George Emerson “Skip” Lawrence, AM’75, died suddenly April 25, 2009, in Phoenixville, PA. He was 60. A senior political correspondent and columnist for the Phoenix newspaper, Lawrence volunteered with local groups, including the Main Street Community Development Corporation and Stepping Stone Education Center, as well as national nonprofits. He is survived by his companion, Adrienne Selinger; a daughter; a son; a stepdaughter; a stepson; a brother; a sister; and six grandchildren.

Edward A. Riedinger, AM’69, PhD’78, died November 11 in Columbus, OH. He was 66. In the mid-1970s, Riedinger was the Brazilian president’s private secretary for English correspondence and then worked as an educational advising officer for the Fulbright Commission of Brazil until 1988. A history professor at Ohio State University and head of its Latin American Library Collection, Riedinger wrote several books, including 1988’s Como se faz um presidente (The Making of a President), published on the eve of the first direct, civilian presidential election in Brazil since the 1964 military coup. At the time of his death, he was working on a history of modern Brazilian culture. Survivors include a brother.

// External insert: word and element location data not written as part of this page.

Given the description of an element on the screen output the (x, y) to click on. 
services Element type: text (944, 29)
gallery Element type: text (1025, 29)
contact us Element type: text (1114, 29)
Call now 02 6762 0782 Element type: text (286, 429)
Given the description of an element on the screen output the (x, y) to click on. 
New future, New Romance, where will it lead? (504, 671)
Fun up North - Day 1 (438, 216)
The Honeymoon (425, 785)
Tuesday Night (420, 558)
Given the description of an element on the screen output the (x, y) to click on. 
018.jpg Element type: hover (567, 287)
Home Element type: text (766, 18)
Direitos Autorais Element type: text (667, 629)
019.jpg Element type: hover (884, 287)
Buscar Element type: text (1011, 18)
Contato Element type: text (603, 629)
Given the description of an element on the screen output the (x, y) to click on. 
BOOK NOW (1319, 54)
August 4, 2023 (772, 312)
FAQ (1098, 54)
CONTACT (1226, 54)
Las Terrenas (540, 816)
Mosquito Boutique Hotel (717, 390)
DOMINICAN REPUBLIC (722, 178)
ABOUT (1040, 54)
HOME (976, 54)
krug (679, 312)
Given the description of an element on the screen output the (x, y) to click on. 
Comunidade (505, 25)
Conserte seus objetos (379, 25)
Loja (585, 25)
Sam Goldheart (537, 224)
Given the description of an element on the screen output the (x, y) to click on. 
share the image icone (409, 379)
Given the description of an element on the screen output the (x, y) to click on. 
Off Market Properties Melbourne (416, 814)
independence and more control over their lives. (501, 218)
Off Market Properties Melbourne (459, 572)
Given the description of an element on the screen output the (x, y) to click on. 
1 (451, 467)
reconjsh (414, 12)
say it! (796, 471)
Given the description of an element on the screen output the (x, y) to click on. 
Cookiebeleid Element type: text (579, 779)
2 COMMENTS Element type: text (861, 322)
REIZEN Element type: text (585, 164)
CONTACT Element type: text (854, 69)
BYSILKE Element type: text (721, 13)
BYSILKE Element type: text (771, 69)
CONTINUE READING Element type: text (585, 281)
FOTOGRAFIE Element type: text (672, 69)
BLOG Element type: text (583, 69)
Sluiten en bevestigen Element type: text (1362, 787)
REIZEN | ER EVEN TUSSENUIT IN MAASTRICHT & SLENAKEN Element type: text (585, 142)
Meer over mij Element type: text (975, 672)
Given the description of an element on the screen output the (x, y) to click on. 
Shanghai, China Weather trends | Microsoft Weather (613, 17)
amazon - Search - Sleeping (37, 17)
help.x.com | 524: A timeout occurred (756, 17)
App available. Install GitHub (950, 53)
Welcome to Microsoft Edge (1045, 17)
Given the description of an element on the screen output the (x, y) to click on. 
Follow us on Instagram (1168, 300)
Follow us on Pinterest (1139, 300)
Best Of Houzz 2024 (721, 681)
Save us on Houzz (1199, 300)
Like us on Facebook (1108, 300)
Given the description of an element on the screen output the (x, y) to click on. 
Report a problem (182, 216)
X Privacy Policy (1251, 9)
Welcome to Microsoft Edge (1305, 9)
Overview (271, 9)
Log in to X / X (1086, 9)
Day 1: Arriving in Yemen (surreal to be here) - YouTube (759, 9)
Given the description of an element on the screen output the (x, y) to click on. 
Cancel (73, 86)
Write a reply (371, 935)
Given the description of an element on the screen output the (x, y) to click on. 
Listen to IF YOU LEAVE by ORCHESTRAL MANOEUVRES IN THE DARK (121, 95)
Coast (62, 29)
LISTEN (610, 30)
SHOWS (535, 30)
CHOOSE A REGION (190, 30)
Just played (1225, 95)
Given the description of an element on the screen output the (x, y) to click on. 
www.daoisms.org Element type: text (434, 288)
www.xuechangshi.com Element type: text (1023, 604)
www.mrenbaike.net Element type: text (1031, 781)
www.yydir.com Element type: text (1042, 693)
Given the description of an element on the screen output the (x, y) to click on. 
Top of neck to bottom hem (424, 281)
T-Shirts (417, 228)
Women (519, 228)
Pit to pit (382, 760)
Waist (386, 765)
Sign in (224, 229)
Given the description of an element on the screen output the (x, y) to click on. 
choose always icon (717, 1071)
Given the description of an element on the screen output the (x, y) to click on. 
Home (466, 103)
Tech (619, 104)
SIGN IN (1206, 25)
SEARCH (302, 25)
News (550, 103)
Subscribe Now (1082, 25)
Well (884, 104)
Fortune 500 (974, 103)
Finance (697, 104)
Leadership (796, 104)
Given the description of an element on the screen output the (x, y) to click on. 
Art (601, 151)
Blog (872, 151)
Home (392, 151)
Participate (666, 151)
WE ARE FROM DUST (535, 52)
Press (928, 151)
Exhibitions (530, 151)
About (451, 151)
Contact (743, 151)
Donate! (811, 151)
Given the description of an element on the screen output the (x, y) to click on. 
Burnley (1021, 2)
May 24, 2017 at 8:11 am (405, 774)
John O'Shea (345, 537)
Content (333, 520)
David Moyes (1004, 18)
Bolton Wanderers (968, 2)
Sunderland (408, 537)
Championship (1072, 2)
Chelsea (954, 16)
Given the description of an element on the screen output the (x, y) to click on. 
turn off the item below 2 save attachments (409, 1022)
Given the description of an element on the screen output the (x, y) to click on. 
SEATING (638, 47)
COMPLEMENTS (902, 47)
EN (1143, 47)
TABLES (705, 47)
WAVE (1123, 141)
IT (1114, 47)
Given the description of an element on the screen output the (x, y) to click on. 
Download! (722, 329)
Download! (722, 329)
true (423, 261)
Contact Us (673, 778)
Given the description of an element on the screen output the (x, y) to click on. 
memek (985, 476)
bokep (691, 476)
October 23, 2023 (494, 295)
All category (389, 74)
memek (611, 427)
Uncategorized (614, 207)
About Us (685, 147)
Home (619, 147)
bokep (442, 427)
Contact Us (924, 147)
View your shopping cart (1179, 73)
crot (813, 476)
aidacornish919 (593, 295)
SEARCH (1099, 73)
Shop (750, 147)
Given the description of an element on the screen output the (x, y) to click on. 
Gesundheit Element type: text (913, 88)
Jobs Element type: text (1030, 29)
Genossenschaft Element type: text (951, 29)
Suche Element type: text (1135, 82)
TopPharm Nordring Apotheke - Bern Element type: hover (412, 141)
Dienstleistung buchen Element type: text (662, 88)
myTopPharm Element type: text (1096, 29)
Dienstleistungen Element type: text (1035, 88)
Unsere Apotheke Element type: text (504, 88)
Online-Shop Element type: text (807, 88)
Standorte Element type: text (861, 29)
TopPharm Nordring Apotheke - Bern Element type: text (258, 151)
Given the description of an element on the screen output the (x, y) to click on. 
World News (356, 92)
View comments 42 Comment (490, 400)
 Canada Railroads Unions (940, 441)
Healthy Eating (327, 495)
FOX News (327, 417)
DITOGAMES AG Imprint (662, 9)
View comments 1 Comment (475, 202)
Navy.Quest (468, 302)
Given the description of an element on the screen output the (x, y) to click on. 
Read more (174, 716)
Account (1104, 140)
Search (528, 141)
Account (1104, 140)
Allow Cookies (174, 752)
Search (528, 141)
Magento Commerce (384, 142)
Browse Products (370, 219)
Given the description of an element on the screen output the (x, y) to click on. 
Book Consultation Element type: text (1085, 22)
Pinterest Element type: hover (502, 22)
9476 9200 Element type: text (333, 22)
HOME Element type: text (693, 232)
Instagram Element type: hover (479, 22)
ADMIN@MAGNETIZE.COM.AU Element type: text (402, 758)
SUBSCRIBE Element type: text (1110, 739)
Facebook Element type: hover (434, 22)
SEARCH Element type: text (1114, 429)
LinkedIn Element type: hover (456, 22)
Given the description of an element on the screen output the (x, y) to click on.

Lila Alice (Lobenthal) Gordon, PhD’81, an educator, died of pancreatic cancer August 5 in South Salem, NY. She was 78. Gordon taught at or led several Quaker schools along the East Coast; she was most recently head of Oakwood Friends School in Poughkeepsie, NY. She also consulted to Westchester County schools. Survivors include two children: one son, Michael B. Gordon, and one daughter, Merle Gordon Dowling; two brothers, Joseph S. Lobenthal, AM’52, JD’55, and Richard H. Lobenthal, AB’55; sister-in-law Shirley W. Lobenthal; and three grandchildren.



Marcus Bernard “Marty” Butler III, PhD’03, died November 7 in Marietta, GA. He was 45. Butler earned his MBA from Texas A&M University and studied at Austria’s Johannes Kepler Universität. Recipient of the Arthur Andersen Doctoral Dissertation fellowship, he also won the Emory MBA Program’s Distinguished Educator Award. Survivors include his wife, Robin; a daughter; a son; his mother; and two sisters.